ELISA and ALP data were normalised to the positive control group prior to analysis. For ELISAs the positive control was the pVax_BMP2 group, while for ALP assays the positive control was the pVax_BMP2 + pVax_BMP7 group. For HEK293T ELISA data N = 7, for the C2C12 ELISA and ALP data N = 3. The normalised data were then tested for normality using Shapiro-Wilk tests. All data were found to be normally distributed, and significance was tested using one-way ANOVAs with selected Dunnett’s multiple comparison tests between the positive control and other groups to improve power. All statistical tests were performed in GraphPad Prism 9.3.1 (GraphPad Software).

Fig. 1
figure 1

Overview of the filtering process employed in the in silico pipeline. Initially ~ 35,000 TGF-β superfamily sequences were retrieved, though only ~ 19,000 were predicted to contain SPs. Of these, ~ 10,000 were found to be valid records and to have unique nucleotide sequences. Existing computational methods indicated ~ 7,000 were predicted to still function and to target the extracellular space when attached to BMP2. ~2,500 were found to have strong Kozak sequences and were taken forward to mRNA structure prediction. Sequences with the least structure at the translational start site but high global stability were thought to be preferable. The top 5 sequences from the pipeline and two manually selected alternatives were taken forward to in vitro work

Results

Results from the in silico pipeline

The initial TGF-β family dataset retrieved from UniProt contained 34,861 records. 19,250 protein sequences were found to be annotated with a confirmed or likely signal peptide and were taken forward. Nucleotide sequence retrieval and quality control checks (sequence in frame, sequence begins with a start codon, translated nucleotide sequence matches the UniProt protein sequence) were then performed. 1,344 sequences failed one of these criteria and were removed, leaving 17,906 to be taken forward. An SP nucleotide sequence duplicate removal step was then performed, with 7,545 sequences found to be duplicates and removed. 10,361 unique and matched nucleotide/amino acid sequence pairs remained and were used to create the in silico fusion protein and predicted mRNA sequence libraries used for further analysis. The in silico fusion protein library was subjected to SP activity and localisation prediction. SignalP analysis indicated that 3,203 of the fusion proteins were predicted to have a low chance of secretion and were excluded, leaving 7,158 sequences remaining. DeepLoc analysis indicated all the fusion proteins were predicted to show extracellular secretion, therefore none were excluded. Nucleotide sequences for these fusion proteins were then analysed for weak Kozak sequences. 4,547 sequences were found to have non-optimal Kozak sequences and were excluded. This left a final set of 2,611 sequences for further analysis. See Fig. 1 for an overview of the filtering process.
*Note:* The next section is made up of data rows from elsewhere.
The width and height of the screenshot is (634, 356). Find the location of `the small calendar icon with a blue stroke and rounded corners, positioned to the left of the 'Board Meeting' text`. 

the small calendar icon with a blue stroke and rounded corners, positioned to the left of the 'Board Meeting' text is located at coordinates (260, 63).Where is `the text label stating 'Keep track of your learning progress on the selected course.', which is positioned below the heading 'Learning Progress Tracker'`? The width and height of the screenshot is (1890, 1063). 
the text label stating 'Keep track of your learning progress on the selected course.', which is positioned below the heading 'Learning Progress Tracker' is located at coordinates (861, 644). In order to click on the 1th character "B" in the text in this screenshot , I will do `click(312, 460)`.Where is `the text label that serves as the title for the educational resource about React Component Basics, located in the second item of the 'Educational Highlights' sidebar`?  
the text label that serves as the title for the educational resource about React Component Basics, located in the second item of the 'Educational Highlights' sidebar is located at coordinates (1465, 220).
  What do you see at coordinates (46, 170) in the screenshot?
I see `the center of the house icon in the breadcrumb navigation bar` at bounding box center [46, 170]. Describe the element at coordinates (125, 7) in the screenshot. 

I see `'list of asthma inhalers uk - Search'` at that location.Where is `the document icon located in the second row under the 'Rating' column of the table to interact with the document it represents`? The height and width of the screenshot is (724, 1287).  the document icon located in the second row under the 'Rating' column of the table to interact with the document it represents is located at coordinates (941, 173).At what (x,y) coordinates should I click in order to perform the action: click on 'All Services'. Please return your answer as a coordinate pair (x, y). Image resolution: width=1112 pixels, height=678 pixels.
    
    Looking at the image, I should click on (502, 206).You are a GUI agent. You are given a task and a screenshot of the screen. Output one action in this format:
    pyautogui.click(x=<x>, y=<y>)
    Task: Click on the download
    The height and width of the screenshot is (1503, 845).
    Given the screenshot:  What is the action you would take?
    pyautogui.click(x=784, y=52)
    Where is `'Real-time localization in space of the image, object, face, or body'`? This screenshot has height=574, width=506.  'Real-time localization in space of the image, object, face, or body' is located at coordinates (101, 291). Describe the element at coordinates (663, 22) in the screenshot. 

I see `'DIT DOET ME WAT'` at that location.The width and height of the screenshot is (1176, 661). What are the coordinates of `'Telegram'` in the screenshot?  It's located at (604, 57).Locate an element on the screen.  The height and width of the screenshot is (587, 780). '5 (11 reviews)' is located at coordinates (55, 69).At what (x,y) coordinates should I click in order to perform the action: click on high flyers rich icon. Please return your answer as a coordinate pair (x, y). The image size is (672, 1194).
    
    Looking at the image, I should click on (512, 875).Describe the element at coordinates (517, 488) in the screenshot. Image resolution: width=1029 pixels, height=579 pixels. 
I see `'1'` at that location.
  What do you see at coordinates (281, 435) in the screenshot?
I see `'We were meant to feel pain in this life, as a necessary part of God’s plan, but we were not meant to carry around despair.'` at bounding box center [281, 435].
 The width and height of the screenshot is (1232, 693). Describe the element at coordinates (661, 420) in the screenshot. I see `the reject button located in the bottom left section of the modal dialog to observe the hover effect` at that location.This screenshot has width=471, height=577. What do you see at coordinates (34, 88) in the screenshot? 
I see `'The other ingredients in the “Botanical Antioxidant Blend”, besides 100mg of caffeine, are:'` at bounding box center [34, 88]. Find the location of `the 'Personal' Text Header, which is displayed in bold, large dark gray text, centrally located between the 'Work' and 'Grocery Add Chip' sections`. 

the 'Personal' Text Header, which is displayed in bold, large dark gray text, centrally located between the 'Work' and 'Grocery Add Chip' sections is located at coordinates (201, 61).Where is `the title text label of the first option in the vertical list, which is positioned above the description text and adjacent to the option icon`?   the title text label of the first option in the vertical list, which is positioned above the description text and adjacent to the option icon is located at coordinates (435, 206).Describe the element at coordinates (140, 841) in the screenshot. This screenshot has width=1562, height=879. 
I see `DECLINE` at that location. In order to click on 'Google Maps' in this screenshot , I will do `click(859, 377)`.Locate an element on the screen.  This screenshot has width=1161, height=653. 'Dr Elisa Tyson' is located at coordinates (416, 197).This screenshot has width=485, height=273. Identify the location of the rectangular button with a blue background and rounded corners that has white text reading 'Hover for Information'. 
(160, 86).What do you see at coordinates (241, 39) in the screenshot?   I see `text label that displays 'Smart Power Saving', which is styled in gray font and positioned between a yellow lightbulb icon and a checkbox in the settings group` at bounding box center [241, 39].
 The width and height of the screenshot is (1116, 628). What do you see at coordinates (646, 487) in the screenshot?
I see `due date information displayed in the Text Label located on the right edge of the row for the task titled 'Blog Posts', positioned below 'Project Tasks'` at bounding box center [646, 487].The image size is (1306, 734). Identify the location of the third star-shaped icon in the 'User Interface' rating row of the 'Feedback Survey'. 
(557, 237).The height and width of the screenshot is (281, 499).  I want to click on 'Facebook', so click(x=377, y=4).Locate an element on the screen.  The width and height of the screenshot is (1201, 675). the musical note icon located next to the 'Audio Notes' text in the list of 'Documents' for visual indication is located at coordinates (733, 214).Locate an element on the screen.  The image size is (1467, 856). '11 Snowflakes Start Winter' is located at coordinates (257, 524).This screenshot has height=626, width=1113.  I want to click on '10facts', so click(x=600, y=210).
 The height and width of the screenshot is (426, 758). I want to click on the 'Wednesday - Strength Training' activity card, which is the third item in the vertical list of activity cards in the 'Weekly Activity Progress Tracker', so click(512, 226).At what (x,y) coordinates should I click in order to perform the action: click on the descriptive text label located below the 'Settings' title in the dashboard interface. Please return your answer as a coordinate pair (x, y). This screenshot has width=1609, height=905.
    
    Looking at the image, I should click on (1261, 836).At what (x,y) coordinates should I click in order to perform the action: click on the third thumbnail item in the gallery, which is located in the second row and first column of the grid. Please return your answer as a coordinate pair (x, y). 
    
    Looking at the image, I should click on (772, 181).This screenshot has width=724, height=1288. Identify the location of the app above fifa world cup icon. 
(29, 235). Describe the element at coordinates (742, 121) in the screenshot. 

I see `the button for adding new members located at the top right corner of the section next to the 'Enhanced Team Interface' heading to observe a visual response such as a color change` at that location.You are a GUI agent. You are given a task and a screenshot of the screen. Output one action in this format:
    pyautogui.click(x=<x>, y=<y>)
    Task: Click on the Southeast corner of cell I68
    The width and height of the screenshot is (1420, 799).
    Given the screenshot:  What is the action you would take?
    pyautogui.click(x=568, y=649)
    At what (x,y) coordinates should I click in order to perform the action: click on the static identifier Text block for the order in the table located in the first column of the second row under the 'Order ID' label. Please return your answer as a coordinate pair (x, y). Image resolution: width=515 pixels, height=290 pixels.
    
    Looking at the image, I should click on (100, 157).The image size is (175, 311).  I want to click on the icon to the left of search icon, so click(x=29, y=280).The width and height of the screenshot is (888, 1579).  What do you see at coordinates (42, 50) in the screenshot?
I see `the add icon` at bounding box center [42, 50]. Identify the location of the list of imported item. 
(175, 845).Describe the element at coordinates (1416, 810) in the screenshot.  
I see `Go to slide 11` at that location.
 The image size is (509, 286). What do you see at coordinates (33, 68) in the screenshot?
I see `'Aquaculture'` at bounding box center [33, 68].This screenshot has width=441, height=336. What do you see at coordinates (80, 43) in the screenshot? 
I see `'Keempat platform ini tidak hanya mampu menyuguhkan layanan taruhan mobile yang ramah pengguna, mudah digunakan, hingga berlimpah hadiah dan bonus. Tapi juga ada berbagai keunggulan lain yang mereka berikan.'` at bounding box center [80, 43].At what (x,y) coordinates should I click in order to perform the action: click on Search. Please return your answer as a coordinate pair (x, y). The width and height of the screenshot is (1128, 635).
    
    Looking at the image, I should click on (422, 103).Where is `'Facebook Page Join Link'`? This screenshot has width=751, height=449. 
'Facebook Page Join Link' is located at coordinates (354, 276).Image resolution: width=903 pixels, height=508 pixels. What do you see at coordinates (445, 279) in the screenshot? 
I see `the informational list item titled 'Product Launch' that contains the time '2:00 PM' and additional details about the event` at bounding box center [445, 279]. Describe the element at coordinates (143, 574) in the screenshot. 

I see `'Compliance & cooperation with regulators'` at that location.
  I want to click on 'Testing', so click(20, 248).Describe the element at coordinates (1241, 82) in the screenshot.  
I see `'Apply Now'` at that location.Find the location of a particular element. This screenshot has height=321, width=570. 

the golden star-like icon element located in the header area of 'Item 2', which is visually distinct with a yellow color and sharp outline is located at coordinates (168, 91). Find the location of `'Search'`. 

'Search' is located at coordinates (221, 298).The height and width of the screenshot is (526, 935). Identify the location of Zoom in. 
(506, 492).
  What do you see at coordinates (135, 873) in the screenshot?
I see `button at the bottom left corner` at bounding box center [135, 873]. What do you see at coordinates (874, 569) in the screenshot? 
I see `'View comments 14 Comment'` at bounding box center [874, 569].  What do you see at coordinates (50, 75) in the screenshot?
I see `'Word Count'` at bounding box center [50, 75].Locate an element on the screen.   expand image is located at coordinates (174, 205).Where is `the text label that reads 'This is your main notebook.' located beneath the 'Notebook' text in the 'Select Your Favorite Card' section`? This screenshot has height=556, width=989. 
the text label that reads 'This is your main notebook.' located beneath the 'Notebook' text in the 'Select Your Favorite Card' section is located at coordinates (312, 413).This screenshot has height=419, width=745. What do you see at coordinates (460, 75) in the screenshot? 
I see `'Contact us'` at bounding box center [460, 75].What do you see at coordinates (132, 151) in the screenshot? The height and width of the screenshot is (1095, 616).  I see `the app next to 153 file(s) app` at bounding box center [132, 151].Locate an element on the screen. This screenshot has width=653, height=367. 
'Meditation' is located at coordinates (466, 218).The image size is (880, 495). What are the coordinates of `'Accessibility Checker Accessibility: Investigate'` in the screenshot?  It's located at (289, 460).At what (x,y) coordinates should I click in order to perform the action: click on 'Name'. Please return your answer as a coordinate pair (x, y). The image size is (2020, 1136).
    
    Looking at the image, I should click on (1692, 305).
The secondary structures of the predicted mRNA sequences for the remaining SP-fusions were predicted with MXFold2. Predicted opening energies varied substantially across the final data set (mean: -343.3 kcal/mol, SD: 106.6), while MFE was much less variable (mean: -451.9 kcal/mol, SD: 11.2). The most promising 5 results from the in silico screen according to their calculated SP score are displayed in Table 1. The sequences were all derived from different vertebrate species. Three sequences were derived from ARTN or closely related unknown protein orthologs, in all cases from mammalian species. The two additional identified proteins were BMP15 and GDF-10 orthologs, from an avian and piscine species respectively. There was modest variation in SP length, ranging from 22 to 44 residues in length (note the native hBMP2 SP is 23 residues long). The MFEs of the 5 sequences showed little variation (mean: -466.7 kcal/mol, SD: 19.6). Opening energies were more variable but covered only a small fraction of the range seen across the whole dataset (mean: -72.6 kcal/mol, SD: 13.6). Sequence alignments revealed that there was limited similarity between sequences from distantly related species and proteins. There was unsurprisingly strong sequence similarity between the 3 artemin orthologs (see Figs. 2A and 3A), with all displaying a ~ 25 bp insertion. All three sequences were predicted to show the same mRNA secondary structure in the ribosomal binding site window (see Fig. 2B). A loose leucin-rich motif was conserved in all sequences (see Fig. 3A).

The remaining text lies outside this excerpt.